### Document text

In [1]:
import os
import random
import numpy as np
import torch
from torch_geometric.data import HeteroData
from neo4j import GraphDatabase

# set seed
seed = 2023
random.seed(seed)
np.random.seed(seed)
torch.manual_seed(seed)
os.environ["PYTHONHASHSEED"] = str(seed)
DATA_PATH = "./data"

URI = "neo4j://localhost"
AUTH = ("neo4j", "password")

In [2]:
with GraphDatabase.driver(URI, auth=AUTH) as driver:
    driver.verify_connectivity()

data = HeteroData()

In [18]:
transaction_index_mappings = {}
account_index_mappings = {}
user_index_mappings = {}
country_index_mappings = {}
lob_index_mappings = {}
sector_index_mappings = {}

In [19]:
def construct_nodes(transactions, users, accounts):#, countries, lobs, sectors):
    data['transaction'].x = []
    for index, t in enumerate(transactions):
        data['transaction'].x.append(list(t[0].values()))
        transaction_index_mappings[t[0]['id']] = index

    data['user'].x = []
    for index, t in enumerate(users):
        data['user'].x.append(list(t[0].values()))
        user_index_mappings[t[0]['id']] = index

    data['account'].x = []
    for index, t in enumerate(accounts):
        data['account'].x.append(list(t[0].values()))
        account_index_mappings[t[0]['id']] = index
    
    # data['user'].x = [list(t[0].values()) for t in users]
    # data['account'].x = [list(t[0].values()) for t in accounts]
    # data['country'].x = [list(t[0].values()) for t in countries]
    # data['lob'].x = [list(t[0].values()) for t in lobs]
    # data['sector'].x = [list(t[0].values()) for t in sectors]

def fetch_nodes(tx):
    transactions = list(tx.run("MATCH (n:Transaction) RETURN properties(n)"))
    users = list(tx.run("MATCH (n:User) RETURN properties(n)"))
    accounts = list(tx.run("MATCH (n:Account) RETURN properties(n)"))
    # countries = list(tx.run("MATCH (n:Country) RETURN properties(n)"))
    # lobs = list(tx.run("MATCH (n:Lob) RETURN properties(n)"))
    # sectors = list(tx.run("MATCH (n:Sector) RETURN properties(n)"))

    construct_nodes(transactions, users, accounts)#, countries, lobs, sectors)

### Try it
List every variable the notebook code initializes as an empty dictionary.

### Provided data
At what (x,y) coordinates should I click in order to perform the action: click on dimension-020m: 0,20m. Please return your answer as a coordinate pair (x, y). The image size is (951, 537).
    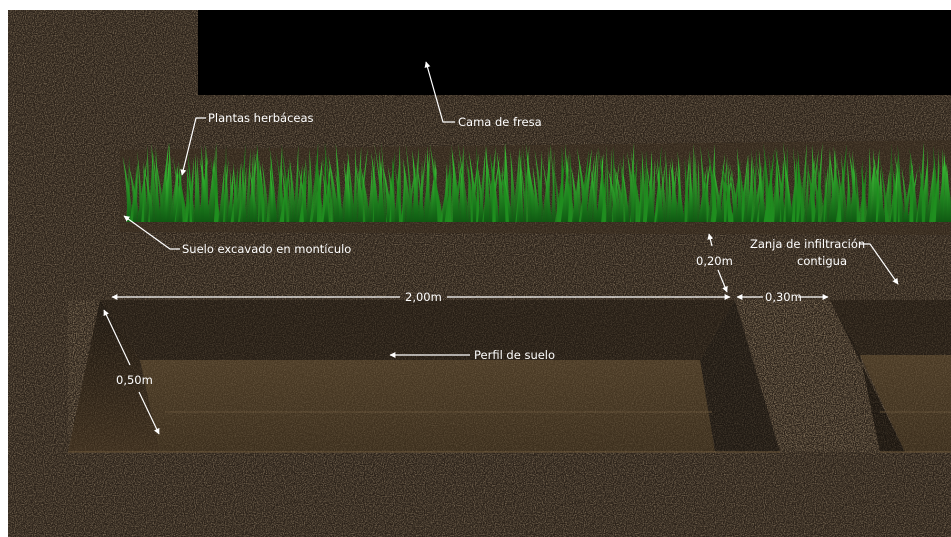
    Looking at the image, I should click on (714, 263). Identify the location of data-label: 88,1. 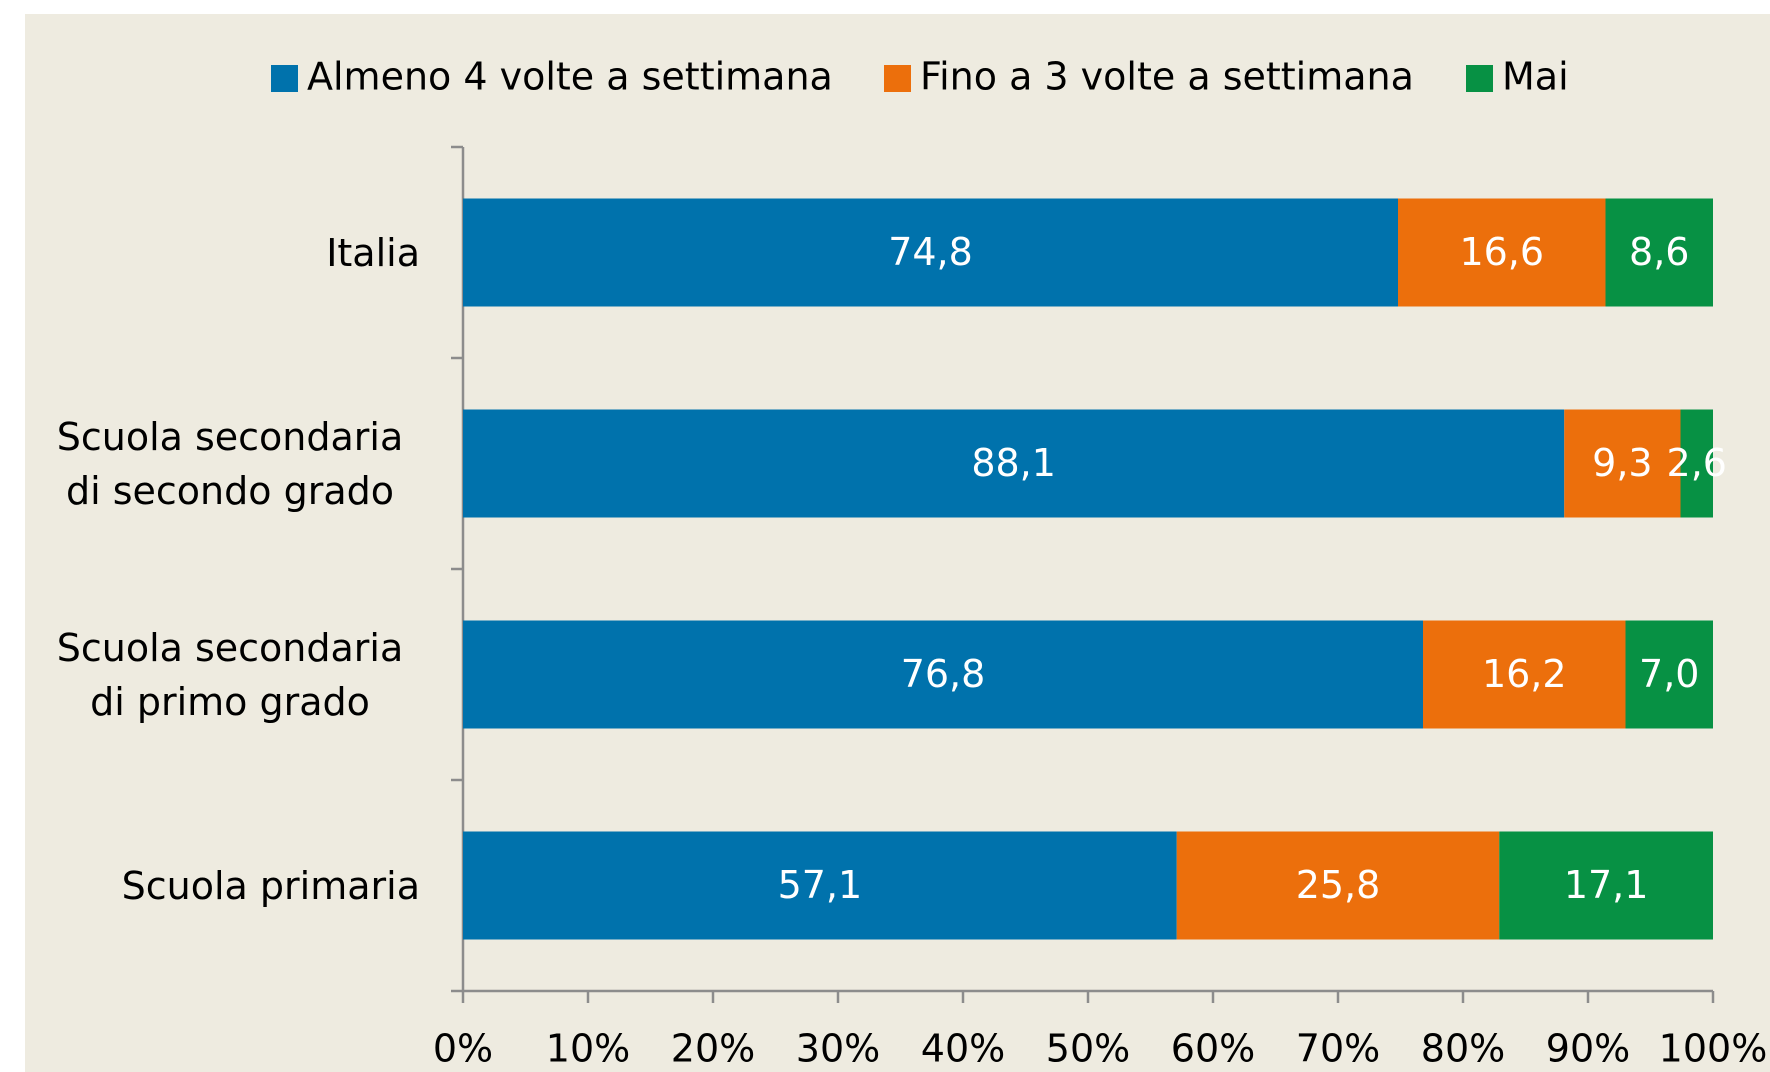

### Answer for the task
transaction_index_mappings
account_index_mappings
user_index_mappings
country_index_mappings
lob_index_mappings
sector_index_mappings